On developing my change framework

Over the last 18 months I’ve been exploring what we are learning about crises and change as the pandemic continues. Here’s an abbreviated run through. Early in Lockdown 1 I was trying to figure out what would have helped me, back in my local government days, track what was happening in response to Covid. And so the 2×2 came into my head while I was running and a couple of glasses of wine later I had developed this into a blog which became super popular. It’s now known as the Future change framework.

It’s worth asking the question: So what impact can a blog have?

Well, we tested the framework with community groups especially with the School Social Entrepreneurs, turned the idea into a workshop and started to market it. It became the Foundation of the events in the RSA’s ‘Bridges to the Future week in early summer 2020 in which we explored the impact of pandemic on programme areas. We made a downloadable guide available and hosted an autumn event exploring how RSA Fellows had used it. 

At same time we published A stitch in time, a report in which we explored the value of long term thinking and foresight to society, individuals and organsations. I expanded the application of the framework as a core tool to help understand how different actions need different routes into the future.

Early in Lockdown 1 we had also co-hosted with the National Lottery Community Fund a series of discussion groups exploring impacts and opportunities for change, which led to a commission from the Lottery to host some community conversations. The future change framework was at the heart of this exploration and the insights from it were published insights as a ‘guide to the terrain‘ – recognising everyone’s experiences are different .

We gained two major commissions on the back of using the framework with others, supporting two major NHS organisations on their strategy refresh and preparedness for a future after the worst of Covid-19. Through numerous other workshops we have helped organisations and individuals explore the impact of crisis and change and think thorough strategic directions – including sessions with OECD, MOJ, MOD, Warwick Uni, ICRC and the United Universalist Association of Mid-West USA.

Lots of people and organisations have used the framework of their own accord, such as the whole Northern Ireland Civil service, local authorities, schools and the wider health sector. Many have been gratious enough to get in touch and share their gratitude and learning. 

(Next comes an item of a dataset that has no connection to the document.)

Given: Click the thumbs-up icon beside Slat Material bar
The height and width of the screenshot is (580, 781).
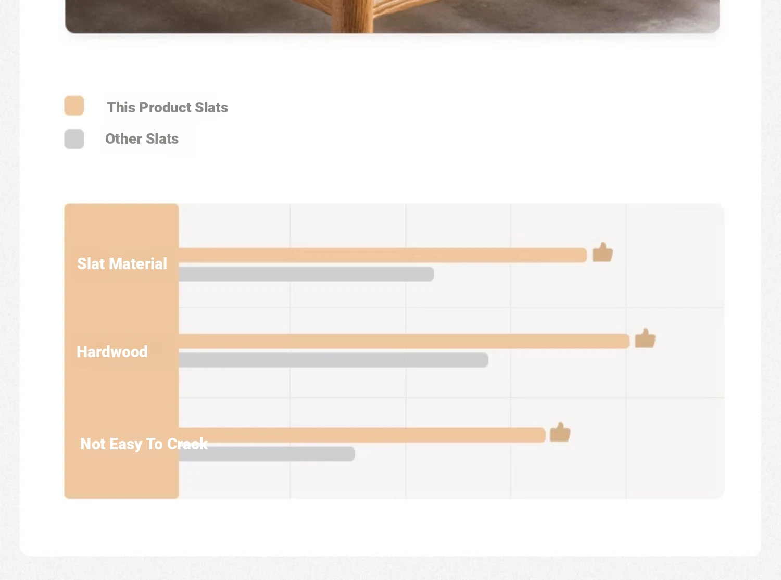Looking at the screenshot, I should (x=602, y=253).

In turn, what have I learned? 

I might have had an idea, but lots of people have helped bring it to life, including testing workshops, stress-testing the thinking, turning the workshops into a commercial product. Further, online workshops can work! Finally – and this is the part I struggle with the most – put your ideas out in the world. You never know when 10s of 1000s of people will read them and generate an unexpected income stream. This isn’t about putting content out for approval or in some way prove your worth, it’s about sharing ideas that others may find helpful. If only ones person does, that’s a positive.